Soal 1:
Tulis ulang bagian teks sumber dari "Assalamu’alaikum warahmatullah wabaraktuh" sampai "panjang-panjang. Let’s bekicot.", dengan mengganti "prolog" menjadi "pembukaan".
Soal 2:
Ringkas paragraf teks sumber yang diawali "Terjadi paradoks waktu di sini" menjadi dua kalimat tanpa menghilangkan fakta utamanya.

Teks sumber:
- - -
16 May 2012

Random (2)

Assalamu’alaikum warahmatullah wabaraktuh

Postingan kali ini akan membahas tentang apa saja yang terjadi setelah hampir sepekan saya berada di kampung. Tidak penting memang, tapi saya rasa perlu untuk mempublikasikannya kepada teman wartawan sekalian. Oke deh, prolog nggak usah panjang-panjang. Let’s bekicot.
  1. Pertama-tama izinkanlah saya jengkel sejenak. Kejengkelan ini saya bawa sejak masih di Makassar. Bukan apanya, Supermoon sudah dua kali muncul tapi penampakannya yang superbesar itu tidak pernah kelihatan di atas langit rumah dan mungkin juga di seluruh kawasan Indonesia. Padahal seumur-umur, salah satu obsesi saya adalah bisa melihat bulan yang super besaaaaarrr, seperti yang digambarkan dalam anime Inuyasha. Tapi yah apa boleh buat, saya cuma bisa lihat gambarnya di internet. Dari beberapa gambar yang dimuat, yang paling bagus adalah gambar yang diambil di Yunani, kalau nggak salah di reruntuhan Acropolis. Bulannya besar sekali, merah pula. Huhuhu...pengen nangis rasanya. Tapi nggak apa-apalah, setidaknya masih bisa lihat efek ‘halo’. Itu lho, yang seperti lingkaran pelangi di sekeliling bulan. 
  2. Terjadi paradoks waktu di sini. Biasanya, selama di kampung waktu serasa berjalan lambat karena kesibukan lebih sedikit dibanding saat di Makassar, jadi kebanyakan santainya. Tapi kali ini sebaliknya. Waktu cepat sekali berlalu. Kalau di Makassar, porsi ngulet-ngulet setelah bangun pagi bisa makan waktu beberapa menit, tapi selama di sini hampir tidak pernah lagi ngulet-ngulet. Pokoknya begitu mata melek, kucek-kucek sebentar, langsung deh serbu kamar mandi.
- - -
Bagian data:
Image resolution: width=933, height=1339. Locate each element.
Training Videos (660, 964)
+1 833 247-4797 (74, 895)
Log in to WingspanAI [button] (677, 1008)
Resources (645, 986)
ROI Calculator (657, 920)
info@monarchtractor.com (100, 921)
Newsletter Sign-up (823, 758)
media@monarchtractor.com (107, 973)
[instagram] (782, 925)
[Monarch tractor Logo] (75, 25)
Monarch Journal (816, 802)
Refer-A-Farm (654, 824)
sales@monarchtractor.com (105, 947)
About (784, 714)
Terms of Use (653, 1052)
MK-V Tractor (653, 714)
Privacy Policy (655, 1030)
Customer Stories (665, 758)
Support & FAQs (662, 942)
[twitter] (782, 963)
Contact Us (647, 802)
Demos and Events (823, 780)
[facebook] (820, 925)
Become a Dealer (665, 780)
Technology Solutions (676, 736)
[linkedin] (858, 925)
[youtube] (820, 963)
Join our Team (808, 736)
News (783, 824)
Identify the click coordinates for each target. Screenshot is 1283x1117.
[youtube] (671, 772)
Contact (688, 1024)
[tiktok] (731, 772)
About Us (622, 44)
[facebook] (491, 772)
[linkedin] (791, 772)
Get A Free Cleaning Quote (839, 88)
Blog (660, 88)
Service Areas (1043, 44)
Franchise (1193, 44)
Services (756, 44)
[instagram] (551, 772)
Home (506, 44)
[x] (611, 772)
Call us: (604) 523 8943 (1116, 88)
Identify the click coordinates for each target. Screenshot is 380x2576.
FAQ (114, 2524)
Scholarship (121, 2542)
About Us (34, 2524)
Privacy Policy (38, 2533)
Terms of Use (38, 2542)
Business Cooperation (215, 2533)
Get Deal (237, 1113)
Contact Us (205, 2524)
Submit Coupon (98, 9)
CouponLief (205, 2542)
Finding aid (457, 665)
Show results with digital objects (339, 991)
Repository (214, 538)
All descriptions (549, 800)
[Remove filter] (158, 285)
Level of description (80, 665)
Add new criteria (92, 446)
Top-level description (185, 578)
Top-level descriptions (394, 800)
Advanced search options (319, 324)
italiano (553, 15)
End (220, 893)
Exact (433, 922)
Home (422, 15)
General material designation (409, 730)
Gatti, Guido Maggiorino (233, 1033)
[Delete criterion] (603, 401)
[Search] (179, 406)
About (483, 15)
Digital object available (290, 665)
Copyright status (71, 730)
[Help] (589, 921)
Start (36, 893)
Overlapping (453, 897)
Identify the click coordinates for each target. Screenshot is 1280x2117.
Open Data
- - -
Hasil akhir 1:
Assalamu’alaikum warahmatullah wabaraktuh

Postingan kali ini akan membahas tentang apa saja yang terjadi setelah hampir sepekan saya berada di kampung. Tidak penting memang, tapi saya rasa perlu untuk mempublikasikannya kepada teman wartawan sekalian. Oke deh, pembukaan nggak usah panjang-panjang. Let’s bekicot.

Hasil akhir 2:
Biasanya waktu di kampung terasa berjalan lambat karena kesibukan lebih sedikit daripada di Makassar, tetapi kali ini waktu justru berlalu sangat cepat. Di Makassar ngulet-ngulet setelah bangun pagi bisa memakan beberapa menit, sedangkan di kampung hal itu hampir tidak pernah terjadi lagi karena begitu bangun langsung menuju kamar mandi.